Heureusement, depuis 1981 et pendant dix ans, Mireille, Jean-Bernard et leurs enfants venaient une année sur deux et l'autre année nos parents les rejoignaient chez les parents de Jean-Bernard, à Sarcelles. Puis notre père est mort en 1992 et notre mère est allée passer les mois de décembre et de janvier chez ma sœur où elle a retrouvé l'atmosphère familiale enchantée des Noëls qu'elle avait maintenu au cours de toutes ces années. À Puget, son retour autour du printemps était ponctué de joyeux "Madame Boyer est revenue !" tant elle manquait dans le paysage pugétois. Ce Noël est le premier où elle manque partout. 

Cependant nous avons toujours maintenu la tradition.
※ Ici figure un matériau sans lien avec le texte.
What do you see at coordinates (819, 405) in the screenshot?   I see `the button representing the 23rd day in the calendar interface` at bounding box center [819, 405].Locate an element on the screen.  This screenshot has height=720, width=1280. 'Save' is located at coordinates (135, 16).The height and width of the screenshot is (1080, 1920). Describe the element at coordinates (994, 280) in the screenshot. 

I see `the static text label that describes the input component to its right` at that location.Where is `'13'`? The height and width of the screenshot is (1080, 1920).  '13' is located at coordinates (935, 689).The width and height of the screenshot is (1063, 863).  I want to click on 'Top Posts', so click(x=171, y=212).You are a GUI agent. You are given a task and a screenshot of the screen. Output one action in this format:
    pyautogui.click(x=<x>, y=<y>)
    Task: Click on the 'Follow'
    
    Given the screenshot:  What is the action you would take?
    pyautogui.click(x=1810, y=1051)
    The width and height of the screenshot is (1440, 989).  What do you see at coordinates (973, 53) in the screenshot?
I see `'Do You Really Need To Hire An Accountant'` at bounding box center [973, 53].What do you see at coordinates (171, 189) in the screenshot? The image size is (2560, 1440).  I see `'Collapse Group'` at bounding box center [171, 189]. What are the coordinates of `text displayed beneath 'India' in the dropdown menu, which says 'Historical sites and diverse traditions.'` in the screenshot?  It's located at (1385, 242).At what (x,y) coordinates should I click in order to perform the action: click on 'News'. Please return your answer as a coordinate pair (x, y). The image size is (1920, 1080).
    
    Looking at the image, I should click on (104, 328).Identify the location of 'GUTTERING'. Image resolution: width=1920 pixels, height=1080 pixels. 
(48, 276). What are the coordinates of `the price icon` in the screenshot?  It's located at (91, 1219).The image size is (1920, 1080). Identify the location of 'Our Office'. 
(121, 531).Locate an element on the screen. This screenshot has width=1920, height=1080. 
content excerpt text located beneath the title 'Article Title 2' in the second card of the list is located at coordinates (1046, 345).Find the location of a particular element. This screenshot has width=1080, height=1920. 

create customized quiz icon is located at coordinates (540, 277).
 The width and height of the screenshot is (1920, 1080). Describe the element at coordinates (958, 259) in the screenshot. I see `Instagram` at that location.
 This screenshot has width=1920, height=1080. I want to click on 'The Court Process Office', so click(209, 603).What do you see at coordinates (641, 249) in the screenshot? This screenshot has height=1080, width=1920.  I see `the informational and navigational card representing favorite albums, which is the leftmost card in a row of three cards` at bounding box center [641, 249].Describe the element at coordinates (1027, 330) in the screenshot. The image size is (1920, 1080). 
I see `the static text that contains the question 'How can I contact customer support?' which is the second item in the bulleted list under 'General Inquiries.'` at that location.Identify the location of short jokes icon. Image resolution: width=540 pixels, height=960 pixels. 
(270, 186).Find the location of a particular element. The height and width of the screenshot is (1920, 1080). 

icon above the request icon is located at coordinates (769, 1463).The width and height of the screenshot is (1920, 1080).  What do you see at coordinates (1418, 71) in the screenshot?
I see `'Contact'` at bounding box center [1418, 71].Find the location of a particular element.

Il y a plus de trente ans qu'ils se déroulent dans notre maison de Nice, sauf quelques interruptions. Le soir de Noël, nous partageons en famille un excellent repas. Rien n'y manque, ni foie gras, ni gibier, ni Gewurztraminer vendanges tardives, ni les treize desserts de Provence. Puis, un peu lourd, je me rends à la Messe de Minuit, j'y tiens. Le lendemain matin, un peu trop tôt, les enfants, aujourd'hui les petits enfants, arrivent devant le sapin de Noël qui brille chez nous depuis quelques jours mais qui est alors assiégé de paquets multicolores. Le temps de la distribution des cadeaux est celui de l'émerveillement, suivi d'un temps plus indécis ou chacun se retrouve face à ses découvertes, à la recherche de piles électriques et de modes d'emploi.

 

Puis, jusqu'à l'année prochaine, Noël s'éloigne dans le rétroviseur du temps qui passe, souvenir merveilleux de partage, de joie enfantine et d'innocence...

 

* La Fabrique de Pâtes que mon grand-père avait créée en 1907 et que mon père exploitait tout en cherchant à l'adapter aux vagues du progrès technique qui menaçaient de l'ensevelir.

**L'Usine Brouchier, c'est toute une histoire, une usine de meubles, le principal employeur du village, un canal et une chute d'eau pour l'électricité, des Allemands qui y mettent le feu en 1944, l'Usine qui repart, qui est vendue et qui se meurt.

***Jeanne Cotton, l'employée de toujours de mon père et surtout l'amie de la famille.

****Anthony Passeron, Les Enfants endormis, Globe, 2022.